Has the e-book bubble burst?
I like Nicholas Carr. His 2008 Atlantic cover story “Is Google Making Us Stupid?” (expanded two years later into “The Shallows,” a 2010 Pulitzer finalist) helped catalyze a key idea: the distracting nature of digital culture, which encourages us to read widely but not necessarily deeply, flitting from concept to concept, piece to piece, like mosquitoes on a pond.
For Carr, this is both a social and a biological problem; among the most interesting parts of “The Shallows” are those dealing with the brain. Computers, Carr argues — or, more to the point, our use of them — are literally rewiring our brain chemistry, causing us to think differently than we did in an analog world.
Given all that, it’s perhaps not surprising that Carr should emerge last week with a Wall Street Journal piece arguing the e-book bubble may have burst.
“Half a decade into the e-book revolution …,” he writes, “the prognosis for traditional books is suddenly looking brighter. Hardcover books are displaying surprising resiliency. The growth in e-book sales is slowing markedly. And purchases of e-readers are actually shrinking, as consumers opt instead for multipurpose tablets. It may be that e-books, rather than replacing printed books, will ultimately serve a role more like that of audio books—a complement to traditional reading, not a substitute.”
Carr may miss the point when it comes to e-readers — of course, sales have declined since the advent of the tablet, which is a far more versatile (and, in its way, revolutionary) machine — but his other arguments are harder to dismiss.

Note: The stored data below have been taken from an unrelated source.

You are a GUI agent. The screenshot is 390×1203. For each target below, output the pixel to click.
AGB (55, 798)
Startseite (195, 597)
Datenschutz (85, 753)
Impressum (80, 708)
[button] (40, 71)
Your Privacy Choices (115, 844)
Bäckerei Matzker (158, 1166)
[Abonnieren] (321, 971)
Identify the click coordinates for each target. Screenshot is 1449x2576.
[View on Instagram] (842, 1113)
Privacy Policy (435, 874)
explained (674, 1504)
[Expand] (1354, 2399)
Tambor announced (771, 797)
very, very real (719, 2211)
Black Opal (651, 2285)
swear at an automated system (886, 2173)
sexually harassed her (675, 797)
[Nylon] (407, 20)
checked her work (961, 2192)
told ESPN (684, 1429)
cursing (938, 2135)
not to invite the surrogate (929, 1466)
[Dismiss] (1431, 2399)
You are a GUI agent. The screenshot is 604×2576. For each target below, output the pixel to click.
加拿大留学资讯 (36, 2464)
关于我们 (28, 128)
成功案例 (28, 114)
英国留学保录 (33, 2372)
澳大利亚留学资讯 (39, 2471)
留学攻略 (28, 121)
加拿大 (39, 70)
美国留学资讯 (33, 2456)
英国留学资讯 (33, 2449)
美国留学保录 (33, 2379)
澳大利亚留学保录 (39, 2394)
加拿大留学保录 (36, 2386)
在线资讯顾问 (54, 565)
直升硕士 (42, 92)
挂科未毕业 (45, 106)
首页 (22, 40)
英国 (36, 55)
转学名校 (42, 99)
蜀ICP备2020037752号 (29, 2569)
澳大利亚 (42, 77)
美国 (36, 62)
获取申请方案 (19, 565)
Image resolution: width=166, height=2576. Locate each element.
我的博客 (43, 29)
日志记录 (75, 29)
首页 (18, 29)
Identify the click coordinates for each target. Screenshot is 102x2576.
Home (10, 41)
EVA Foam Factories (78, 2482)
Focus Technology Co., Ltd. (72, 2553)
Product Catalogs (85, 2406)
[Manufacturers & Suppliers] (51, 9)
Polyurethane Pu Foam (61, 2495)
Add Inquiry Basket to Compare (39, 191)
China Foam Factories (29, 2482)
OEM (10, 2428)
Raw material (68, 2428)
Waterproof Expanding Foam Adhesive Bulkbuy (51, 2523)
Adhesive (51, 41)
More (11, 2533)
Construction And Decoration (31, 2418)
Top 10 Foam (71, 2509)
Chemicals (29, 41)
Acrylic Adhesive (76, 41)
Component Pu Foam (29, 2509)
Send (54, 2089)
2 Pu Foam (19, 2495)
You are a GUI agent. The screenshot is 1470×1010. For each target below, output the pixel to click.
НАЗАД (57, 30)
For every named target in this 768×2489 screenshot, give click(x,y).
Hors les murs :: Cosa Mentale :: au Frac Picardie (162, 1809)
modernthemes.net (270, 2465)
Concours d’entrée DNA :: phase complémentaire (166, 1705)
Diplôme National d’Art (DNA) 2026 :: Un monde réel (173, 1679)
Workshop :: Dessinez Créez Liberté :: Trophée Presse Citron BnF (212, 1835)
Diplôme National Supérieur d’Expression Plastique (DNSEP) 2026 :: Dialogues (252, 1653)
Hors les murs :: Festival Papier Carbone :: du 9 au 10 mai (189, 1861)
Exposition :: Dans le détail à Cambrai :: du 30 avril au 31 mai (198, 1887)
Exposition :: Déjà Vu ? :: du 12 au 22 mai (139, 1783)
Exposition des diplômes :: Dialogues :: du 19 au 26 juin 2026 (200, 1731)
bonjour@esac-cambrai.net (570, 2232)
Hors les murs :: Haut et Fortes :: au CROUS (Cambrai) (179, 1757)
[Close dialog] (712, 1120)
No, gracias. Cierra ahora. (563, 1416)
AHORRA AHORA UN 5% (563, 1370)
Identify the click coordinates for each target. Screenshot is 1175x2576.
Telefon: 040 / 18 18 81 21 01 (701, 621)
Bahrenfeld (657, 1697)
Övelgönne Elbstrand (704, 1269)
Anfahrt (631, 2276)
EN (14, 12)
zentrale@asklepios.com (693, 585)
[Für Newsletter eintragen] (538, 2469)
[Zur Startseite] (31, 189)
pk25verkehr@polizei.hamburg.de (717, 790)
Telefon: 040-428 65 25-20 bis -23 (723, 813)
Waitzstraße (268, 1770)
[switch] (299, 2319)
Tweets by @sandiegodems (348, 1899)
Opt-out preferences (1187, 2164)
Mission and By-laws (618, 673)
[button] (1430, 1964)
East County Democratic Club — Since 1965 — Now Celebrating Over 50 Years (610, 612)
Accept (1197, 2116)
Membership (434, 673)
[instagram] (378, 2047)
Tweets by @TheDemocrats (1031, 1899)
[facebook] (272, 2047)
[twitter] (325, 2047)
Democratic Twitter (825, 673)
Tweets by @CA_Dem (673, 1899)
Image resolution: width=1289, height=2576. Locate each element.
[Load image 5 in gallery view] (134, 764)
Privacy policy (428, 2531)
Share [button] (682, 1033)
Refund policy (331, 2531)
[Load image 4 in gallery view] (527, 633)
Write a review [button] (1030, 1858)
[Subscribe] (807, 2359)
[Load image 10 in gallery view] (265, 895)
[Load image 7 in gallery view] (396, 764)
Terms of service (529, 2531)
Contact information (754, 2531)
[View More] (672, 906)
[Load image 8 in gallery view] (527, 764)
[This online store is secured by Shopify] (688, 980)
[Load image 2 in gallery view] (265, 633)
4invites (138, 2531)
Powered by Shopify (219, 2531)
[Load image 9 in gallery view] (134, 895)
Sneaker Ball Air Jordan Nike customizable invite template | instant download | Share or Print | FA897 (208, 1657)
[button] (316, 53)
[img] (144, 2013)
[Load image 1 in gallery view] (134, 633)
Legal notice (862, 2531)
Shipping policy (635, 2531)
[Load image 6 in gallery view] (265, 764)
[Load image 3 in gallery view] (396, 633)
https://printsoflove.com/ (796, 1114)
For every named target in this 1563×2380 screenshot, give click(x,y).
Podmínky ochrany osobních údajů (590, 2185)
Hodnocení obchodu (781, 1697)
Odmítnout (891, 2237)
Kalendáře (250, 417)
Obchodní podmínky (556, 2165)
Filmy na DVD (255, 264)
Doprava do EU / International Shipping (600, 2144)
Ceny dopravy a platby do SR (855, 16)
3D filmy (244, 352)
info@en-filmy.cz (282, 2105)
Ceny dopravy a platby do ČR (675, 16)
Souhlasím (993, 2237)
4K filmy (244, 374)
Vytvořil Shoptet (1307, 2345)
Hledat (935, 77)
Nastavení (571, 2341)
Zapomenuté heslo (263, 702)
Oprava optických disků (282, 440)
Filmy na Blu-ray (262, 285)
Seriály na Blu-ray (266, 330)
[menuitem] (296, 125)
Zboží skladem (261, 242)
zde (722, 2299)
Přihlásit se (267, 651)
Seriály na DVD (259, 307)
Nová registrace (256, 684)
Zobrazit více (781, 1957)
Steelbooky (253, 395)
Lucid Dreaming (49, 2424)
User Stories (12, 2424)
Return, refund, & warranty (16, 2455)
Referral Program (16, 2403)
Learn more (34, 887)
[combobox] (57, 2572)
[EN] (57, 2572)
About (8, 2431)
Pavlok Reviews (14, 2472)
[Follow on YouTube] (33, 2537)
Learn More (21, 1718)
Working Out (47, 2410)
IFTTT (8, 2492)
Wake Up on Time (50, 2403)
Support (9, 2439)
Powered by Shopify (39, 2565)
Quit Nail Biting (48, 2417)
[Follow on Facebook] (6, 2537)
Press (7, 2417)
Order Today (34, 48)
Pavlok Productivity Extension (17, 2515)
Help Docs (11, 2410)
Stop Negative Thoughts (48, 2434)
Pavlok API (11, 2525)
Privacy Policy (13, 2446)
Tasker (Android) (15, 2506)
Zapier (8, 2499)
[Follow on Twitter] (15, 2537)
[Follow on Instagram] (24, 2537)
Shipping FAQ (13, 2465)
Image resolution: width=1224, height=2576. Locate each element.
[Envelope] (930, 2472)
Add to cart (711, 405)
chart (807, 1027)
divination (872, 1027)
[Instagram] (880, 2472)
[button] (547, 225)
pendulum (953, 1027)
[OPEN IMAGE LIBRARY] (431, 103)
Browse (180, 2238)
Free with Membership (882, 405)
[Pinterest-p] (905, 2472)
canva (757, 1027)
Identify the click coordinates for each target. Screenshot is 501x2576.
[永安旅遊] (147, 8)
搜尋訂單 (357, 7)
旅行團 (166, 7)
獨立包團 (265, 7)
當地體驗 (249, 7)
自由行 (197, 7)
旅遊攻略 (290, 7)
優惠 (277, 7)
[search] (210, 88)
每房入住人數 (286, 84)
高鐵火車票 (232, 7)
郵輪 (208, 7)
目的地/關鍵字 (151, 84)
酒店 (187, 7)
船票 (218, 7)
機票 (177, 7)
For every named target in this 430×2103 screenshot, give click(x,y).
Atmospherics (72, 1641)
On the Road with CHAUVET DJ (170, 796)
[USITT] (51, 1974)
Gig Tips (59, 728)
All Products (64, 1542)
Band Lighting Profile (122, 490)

“From the start,” he observes, “e-book purchases have skewed disproportionately toward fiction, with novels representing close to two-thirds of sales. Digital best-seller lists are dominated in particular by genre novels, like thrillers and romances. Screen reading seems particularly well-suited to the kind of light entertainments that have traditionally been sold in supermarkets and airports as mass-market paperbacks.”
What he means is that e-books have filled a niche in the publishing landscape, rather than eating it alive. This echoes my own (admittedly anecdotal) experience, which is that I download what we might call secondary titles — in other words, books I don’t necessarily intend to keep.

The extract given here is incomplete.